The first iteration of the project took place in his classroom in March. With only three dancers—SMTD dance majors who volunteered to come to North Campus for the event—it was more modest than we had envisioned, but also more participatory. Students from his class not only joined the dance, they actively engaged in analyzing it. They thought strategically about how dance could most accurately demonstrate the principle of flow around a cylinder, contributing ideas on which way the dancers should spin, where the spins should take place, and where the audience should ideally be seated to maximize the effect of the demonstration.
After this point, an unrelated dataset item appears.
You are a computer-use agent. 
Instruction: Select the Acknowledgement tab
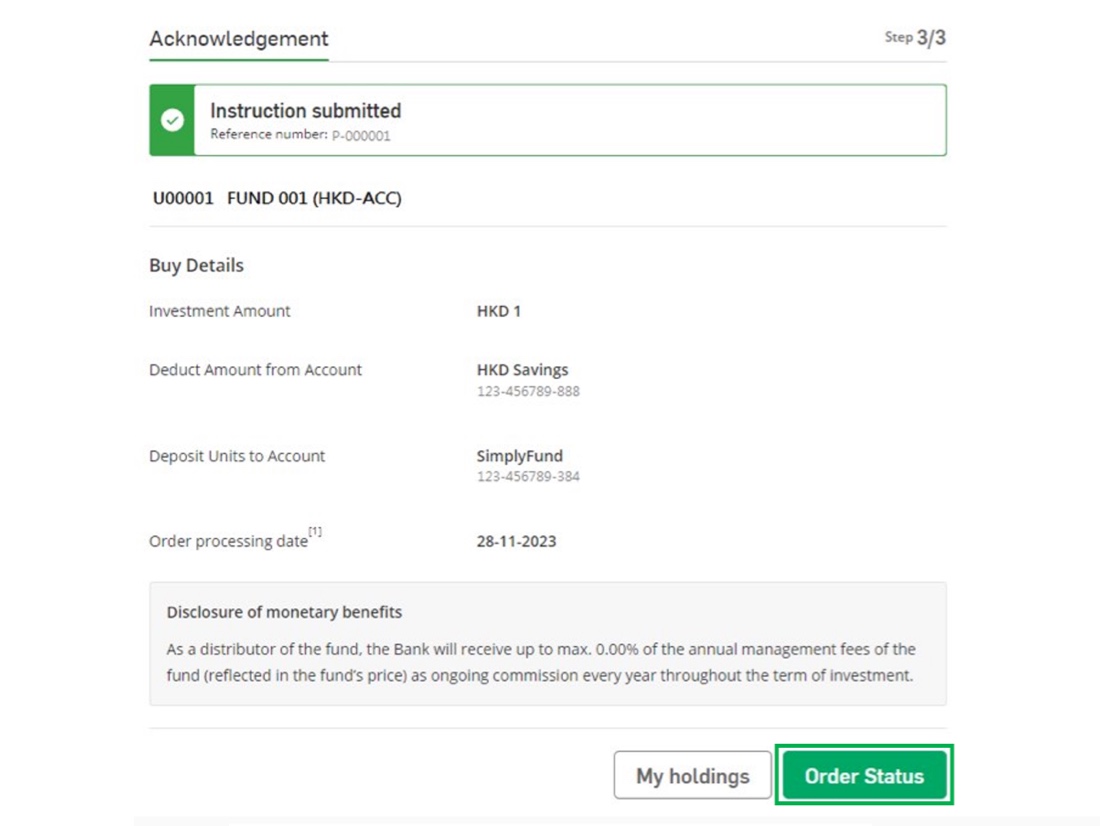pos(238,39)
Furthermore, the activity became an opportunity for dance to “talk back” to fluid mechanics rather than simply demonstrate its principles; the dancers performed a second version of the improvisation that included variations in timing and gesture that were purely choreographic, not related to the physics of flow around a cylinder. This version prompted conversation about the dance itself, and ultimately created an opportunity for Capecelatro to talk to his students about the continuum approximation—the idea that the properties of fluids are not uniform at the molecular level, that what appears to be continuous when seen from afar actually varies substantially when we zoom in to a very small volume of it.

Both UMS and Capecelatro look forward to developing this project, scaling it up to include more dancers and more conceptual nuance. Capecelatro would like to see it fully produced with costumes and lighting, allowing the concepts of fluid mechanics to be easily visible. He notes, “There’s something aesthetic about the way different fluids interact with obstacles, and being able to show that in dance, I think there’s a lot of cool possibilities.” He is also eager to work with dance faculty, establishing a collaboration that would tie into their curriculum as well as open up new possibilities for the dance itself: “I came into it thinking I have no idea how this is going to work. And I’m okay with that. Let’s try something totally different and see how it goes.”